**Exercise inputs:**
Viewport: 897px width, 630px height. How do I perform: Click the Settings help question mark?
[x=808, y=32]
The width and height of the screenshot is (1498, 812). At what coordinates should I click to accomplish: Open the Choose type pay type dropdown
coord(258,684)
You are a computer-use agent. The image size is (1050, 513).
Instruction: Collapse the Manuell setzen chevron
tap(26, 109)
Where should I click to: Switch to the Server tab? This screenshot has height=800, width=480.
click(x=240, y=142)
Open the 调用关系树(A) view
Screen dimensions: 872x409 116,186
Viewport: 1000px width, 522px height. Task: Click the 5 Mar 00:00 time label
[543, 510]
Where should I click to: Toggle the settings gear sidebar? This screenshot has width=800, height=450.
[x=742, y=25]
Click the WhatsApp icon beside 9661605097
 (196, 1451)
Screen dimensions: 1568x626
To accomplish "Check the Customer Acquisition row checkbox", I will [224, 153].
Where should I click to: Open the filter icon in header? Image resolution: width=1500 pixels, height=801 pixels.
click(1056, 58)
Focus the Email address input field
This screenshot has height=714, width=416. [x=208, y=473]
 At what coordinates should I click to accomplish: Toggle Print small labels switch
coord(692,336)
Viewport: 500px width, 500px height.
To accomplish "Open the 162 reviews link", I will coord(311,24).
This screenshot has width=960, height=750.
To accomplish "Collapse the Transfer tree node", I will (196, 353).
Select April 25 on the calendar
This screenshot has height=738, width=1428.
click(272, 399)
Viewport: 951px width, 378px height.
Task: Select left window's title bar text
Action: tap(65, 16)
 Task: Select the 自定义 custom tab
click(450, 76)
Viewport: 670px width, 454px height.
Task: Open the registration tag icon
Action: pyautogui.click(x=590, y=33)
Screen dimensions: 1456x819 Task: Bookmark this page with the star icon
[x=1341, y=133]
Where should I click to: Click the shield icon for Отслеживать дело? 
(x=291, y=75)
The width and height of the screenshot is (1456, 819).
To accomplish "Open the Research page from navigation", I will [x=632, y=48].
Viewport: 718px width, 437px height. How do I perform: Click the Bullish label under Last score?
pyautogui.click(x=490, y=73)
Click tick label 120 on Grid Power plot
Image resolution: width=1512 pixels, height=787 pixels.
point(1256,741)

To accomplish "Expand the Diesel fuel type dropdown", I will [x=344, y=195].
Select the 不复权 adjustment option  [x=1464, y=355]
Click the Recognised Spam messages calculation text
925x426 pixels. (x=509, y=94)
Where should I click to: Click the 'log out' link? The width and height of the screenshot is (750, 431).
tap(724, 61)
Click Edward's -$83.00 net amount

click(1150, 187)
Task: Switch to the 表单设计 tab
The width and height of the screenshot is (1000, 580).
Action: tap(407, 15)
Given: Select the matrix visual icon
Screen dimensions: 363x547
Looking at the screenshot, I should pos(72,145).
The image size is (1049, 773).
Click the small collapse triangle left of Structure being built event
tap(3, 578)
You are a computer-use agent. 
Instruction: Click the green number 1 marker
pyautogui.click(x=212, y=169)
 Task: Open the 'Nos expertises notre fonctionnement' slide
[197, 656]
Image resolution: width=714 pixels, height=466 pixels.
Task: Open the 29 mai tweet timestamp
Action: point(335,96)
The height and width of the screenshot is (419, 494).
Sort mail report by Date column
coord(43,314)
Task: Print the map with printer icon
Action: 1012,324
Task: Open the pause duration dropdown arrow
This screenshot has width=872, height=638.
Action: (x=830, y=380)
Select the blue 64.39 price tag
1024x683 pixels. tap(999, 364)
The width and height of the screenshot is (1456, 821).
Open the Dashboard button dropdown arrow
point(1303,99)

**What the task asks:**
Write out every line of the records above exactly as it appears.

**Right answer:**
Viewport: 897px width, 630px height. How do I perform: Click the Settings help question mark?
[x=808, y=32]
The width and height of the screenshot is (1498, 812). At what coordinates should I click to accomplish: Open the Choose type pay type dropdown
coord(258,684)
You are a computer-use agent. The image size is (1050, 513).
Instruction: Collapse the Manuell setzen chevron
tap(26, 109)
Where should I click to: Switch to the Server tab? This screenshot has height=800, width=480.
click(x=240, y=142)
Open the 调用关系树(A) view
Screen dimensions: 872x409 116,186
Viewport: 1000px width, 522px height. Task: Click the 5 Mar 00:00 time label
[543, 510]
Where should I click to: Toggle the settings gear sidebar? This screenshot has width=800, height=450.
[x=742, y=25]
Click the WhatsApp icon beside 9661605097
 (196, 1451)
Screen dimensions: 1568x626
To accomplish "Check the Customer Acquisition row checkbox", I will [224, 153].
Where should I click to: Open the filter icon in header? Image resolution: width=1500 pixels, height=801 pixels.
click(1056, 58)
Focus the Email address input field
This screenshot has height=714, width=416. [x=208, y=473]
 At what coordinates should I click to accomplish: Toggle Print small labels switch
coord(692,336)
Viewport: 500px width, 500px height.
To accomplish "Open the 162 reviews link", I will coord(311,24).
This screenshot has width=960, height=750.
To accomplish "Collapse the Transfer tree node", I will (196, 353).
Select April 25 on the calendar
This screenshot has height=738, width=1428.
click(272, 399)
Viewport: 951px width, 378px height.
Task: Select left window's title bar text
Action: tap(65, 16)
 Task: Select the 自定义 custom tab
click(450, 76)
Viewport: 670px width, 454px height.
Task: Open the registration tag icon
Action: pyautogui.click(x=590, y=33)
Screen dimensions: 1456x819 Task: Bookmark this page with the star icon
[x=1341, y=133]
Where should I click to: Click the shield icon for Отслеживать дело? 
(x=291, y=75)
The width and height of the screenshot is (1456, 819).
To accomplish "Open the Research page from navigation", I will [x=632, y=48].
Viewport: 718px width, 437px height. How do I perform: Click the Bullish label under Last score?
pyautogui.click(x=490, y=73)
Click tick label 120 on Grid Power plot
Image resolution: width=1512 pixels, height=787 pixels.
point(1256,741)

To accomplish "Expand the Diesel fuel type dropdown", I will [x=344, y=195].
Select the 不复权 adjustment option  [x=1464, y=355]
Click the Recognised Spam messages calculation text
925x426 pixels. (x=509, y=94)
Where should I click to: Click the 'log out' link? The width and height of the screenshot is (750, 431).
tap(724, 61)
Click Edward's -$83.00 net amount

click(1150, 187)
Task: Switch to the 表单设计 tab
The width and height of the screenshot is (1000, 580).
Action: tap(407, 15)
Given: Select the matrix visual icon
Screen dimensions: 363x547
Looking at the screenshot, I should pos(72,145).
The image size is (1049, 773).
Click the small collapse triangle left of Structure being built event
tap(3, 578)
You are a computer-use agent. 
Instruction: Click the green number 1 marker
pyautogui.click(x=212, y=169)
 Task: Open the 'Nos expertises notre fonctionnement' slide
[197, 656]
Image resolution: width=714 pixels, height=466 pixels.
Task: Open the 29 mai tweet timestamp
Action: point(335,96)
The height and width of the screenshot is (419, 494).
Sort mail report by Date column
coord(43,314)
Task: Print the map with printer icon
Action: 1012,324
Task: Open the pause duration dropdown arrow
This screenshot has width=872, height=638.
Action: (x=830, y=380)
Select the blue 64.39 price tag
1024x683 pixels. tap(999, 364)
The width and height of the screenshot is (1456, 821).
Open the Dashboard button dropdown arrow
point(1303,99)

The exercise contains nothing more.